Found new dashboard test flakes for:
#!watchflakes
post <- goos == "netbsd" && (`SIGQUIT` || `panic: test timed out`)
Found new dashboard test flakes for:
#!watchflakes
post <- goos == "netbsd" && (`SIGQUIT` || `panic: test timed out`)
Found new dashboard test flakes for:
#!watchflakes
post <- goos == "netbsd" && (`SIGQUIT` || `panic: test timed out`)
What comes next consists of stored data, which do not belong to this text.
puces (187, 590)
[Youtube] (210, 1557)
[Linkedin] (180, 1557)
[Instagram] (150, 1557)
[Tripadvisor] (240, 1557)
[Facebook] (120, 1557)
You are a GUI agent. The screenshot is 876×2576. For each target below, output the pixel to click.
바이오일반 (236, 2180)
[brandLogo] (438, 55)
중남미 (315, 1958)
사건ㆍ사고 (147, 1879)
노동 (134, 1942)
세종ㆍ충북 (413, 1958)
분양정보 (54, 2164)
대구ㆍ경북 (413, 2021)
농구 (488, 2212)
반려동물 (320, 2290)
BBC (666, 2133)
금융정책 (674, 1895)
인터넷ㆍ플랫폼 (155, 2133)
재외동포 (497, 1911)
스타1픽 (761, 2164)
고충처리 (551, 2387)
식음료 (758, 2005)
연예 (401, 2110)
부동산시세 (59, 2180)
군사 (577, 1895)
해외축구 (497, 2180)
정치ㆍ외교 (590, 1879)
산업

Found new dashboard test flakes for:
#!watchflakes
post <- goos == "netbsd" && (`SIGQUIT` || `panic: test timed out`)
Those more recent x/tools
failures are a different root cause (fallout from #47257, which may require the slower builders to set a longer timeout scale for tests that load compiled export data for all of std
).
Filed #56967 for the x/tools
timeouts.
Found new dashboard test flakes for:
#!watchflakes
default <- goos == "netbsd" && (`SIGQUIT` || `panic: test timed out`)
Found new dashboard test flakes for:
#!watchflakes
default <- goos == "netbsd" && (`SIGQUIT` || `panic: test timed out`)
The above failure is also not symptomatic of this issue, which still appears to have been resolved by the builder upgrade. I'm going to remove it from the “Test Flakes” project to get watchflakes
to stop reopening it.
In CL 442478 I fixed (or at least attempted to fix) Go's use of the
wait6
system call on NetBSD for the(*os.Process).Wait
hang tracked in #50138.In the process of tracking that down, I observed a possible missed-wakeup bug or deadlock in a C-only reproducer program (https://github.com/golang/go/issues/50138#issuecomment-1276074607).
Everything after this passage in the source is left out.